Sunday 20 March 2022

Beberapa alasan untuk membeli (atau tidak membeli) Kindle e-reader

Sekitar setahunan ini saya telah memakai Kindle Paperwhite 10th edition 2018 (alias Kindle Paperwhite 4), dengan berbagai kelebihan dan kekurangannya. Beberapa teman menanyakan apakah perangkat ini worth it untuk dimiliki, dan apakah bisa digunakan tuk melakukan fitur ini-itu.

Baiklah. Untuk menjawabnya, saya akan coba membuat daftar pertanyaan (dan jawabannya) yang bisa digunakan sebagai justifikasi untuk membeli (atau tidak membeli) Kindle e-book reader.


1. Kindle ini apaan sih, dan buat apa?

Pertama-tama, sebenarnya nama Kindle itu sendiri merujuk ke beberapa hal, tapi semuanya masih merupakan produk dari Amazon. Ada Kindle Basic Reader (atau sering kali disebut Kindle saja), ada Kindle Paperwhite, Kindle Oasis, dan Kindle Fire yang merupakan tablet Android biasa. Untuk memudahkan, di tulisan ini saya sebut semua Kindle e-reader sebagai Kindle saja. Sesuai dengan namanya, e-book reader, tentu saja fungsi utama perangkat ini adalah untuk membaca buku elektronik (buku digital). That's it and that's all.
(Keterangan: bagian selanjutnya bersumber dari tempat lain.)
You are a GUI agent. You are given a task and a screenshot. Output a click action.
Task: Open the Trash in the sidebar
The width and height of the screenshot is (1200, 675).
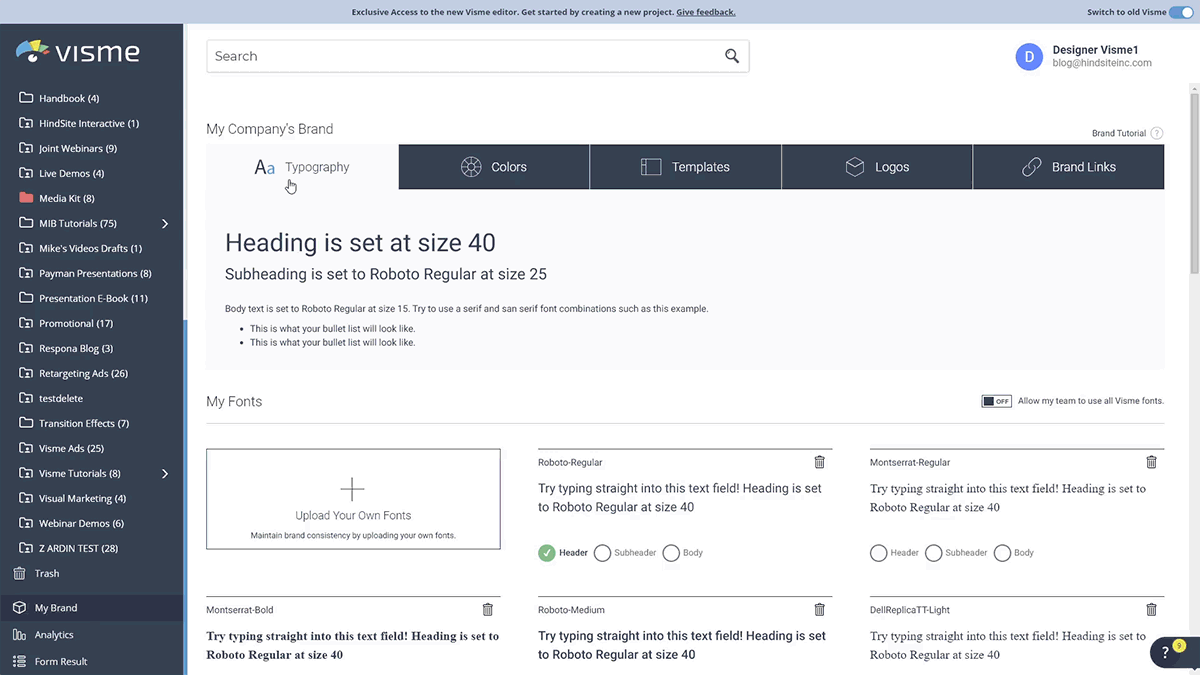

2. Apakah ada google play-nya?

Karena Kindle bukan merupakan perangkat Android, jadi tentu saja tidak ada Google Playstore. Dan  tidak bisa untuk download aplikasi apa pun pula.

3. Bisa buat main game?

Tentu saja tidak. Buka email juga tidak bisa. Tidak ada Whatsapp, Telegram, Instagram, dll. Cek kembali ke pertanyaan No. 1 dan 2.

4. Bisa baca file pdf?

Bisa banget, tapi sangat floppy dan sama sekali tidak nyaman. Jangan dibayangkan Kindle itu seperti tablet pada umumnya atau seperti smartphone. User Interface (UI)-nya tidak secepat itu. Transisi dari halaman ke halaman sangat tidak smooth.

5. Bisa terkoneksi ke internet?

Surprisingly, Bisa! Bahkan ada browser bawaannya (experimental browser). Meskipun ya begitulah, sangat tidak enak untuk kegiatan browsing. Lagi pula orang membeli Kindle tidak untuk browsing internet. Lagi-lagi, kembali ke No. 1.

Lantas untuk apa koneksi internet di perangkat seperti itu? Tentu saja untuk download buku elektronik dari Amazon. Lanjut ke No. 6.

6. Bagaimana cara "mengisi" buku di Kindle?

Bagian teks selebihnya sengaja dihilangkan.